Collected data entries
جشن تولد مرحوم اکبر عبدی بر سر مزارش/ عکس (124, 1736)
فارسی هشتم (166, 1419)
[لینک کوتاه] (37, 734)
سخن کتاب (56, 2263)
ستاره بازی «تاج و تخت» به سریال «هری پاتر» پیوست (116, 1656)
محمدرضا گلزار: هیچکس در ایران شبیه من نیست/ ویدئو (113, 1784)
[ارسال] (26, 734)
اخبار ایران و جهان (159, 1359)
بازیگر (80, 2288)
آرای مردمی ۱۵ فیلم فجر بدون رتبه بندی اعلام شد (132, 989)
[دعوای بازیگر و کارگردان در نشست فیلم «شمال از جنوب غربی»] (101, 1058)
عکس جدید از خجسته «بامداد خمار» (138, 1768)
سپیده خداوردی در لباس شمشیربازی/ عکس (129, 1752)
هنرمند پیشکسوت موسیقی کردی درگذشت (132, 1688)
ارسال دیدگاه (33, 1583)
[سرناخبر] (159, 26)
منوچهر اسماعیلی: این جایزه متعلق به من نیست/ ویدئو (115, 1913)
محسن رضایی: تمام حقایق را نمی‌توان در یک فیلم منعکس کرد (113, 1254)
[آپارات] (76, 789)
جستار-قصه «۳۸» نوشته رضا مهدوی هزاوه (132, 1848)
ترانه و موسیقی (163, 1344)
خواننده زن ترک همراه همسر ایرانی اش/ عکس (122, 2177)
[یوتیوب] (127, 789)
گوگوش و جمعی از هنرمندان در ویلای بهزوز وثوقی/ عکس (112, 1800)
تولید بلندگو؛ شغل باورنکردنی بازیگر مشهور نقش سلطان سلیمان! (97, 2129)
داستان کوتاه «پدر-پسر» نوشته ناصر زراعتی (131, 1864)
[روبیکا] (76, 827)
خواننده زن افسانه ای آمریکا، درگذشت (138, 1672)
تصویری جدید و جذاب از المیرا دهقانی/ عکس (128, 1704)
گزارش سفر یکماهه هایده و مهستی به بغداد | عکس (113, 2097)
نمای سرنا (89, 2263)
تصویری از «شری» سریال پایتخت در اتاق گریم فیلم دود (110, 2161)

EXERCISE GOAL
Please restate, exactly as written, the line that holds "محسن رضایی: تمام" and all remaining lines of the data above, and only those.

ANSWER TO THIS EXERCISE
محسن رضایی: تمام حقایق را نمی‌توان در یک فیلم منعکس کرد (113, 1254)
[آپارات] (76, 789)
جستار-قصه «۳۸» نوشته رضا مهدوی هزاوه (132, 1848)
ترانه و موسیقی (163, 1344)
خواننده زن ترک همراه همسر ایرانی اش/ عکس (122, 2177)
[یوتیوب] (127, 789)
گوگوش و جمعی از هنرمندان در ویلای بهزوز وثوقی/ عکس (112, 1800)
تولید بلندگو؛ شغل باورنکردنی بازیگر مشهور نقش سلطان سلیمان! (97, 2129)
داستان کوتاه «پدر-پسر» نوشته ناصر زراعتی (131, 1864)
[روبیکا] (76, 827)
خواننده زن افسانه ای آمریکا، درگذشت (138, 1672)
تصویری جدید و جذاب از المیرا دهقانی/ عکس (128, 1704)
گزارش سفر یکماهه هایده و مهستی به بغداد | عکس (113, 2097)
نمای سرنا (89, 2263)
تصویری از «شری» سریال پایتخت در اتاق گریم فیلم دود (110, 2161)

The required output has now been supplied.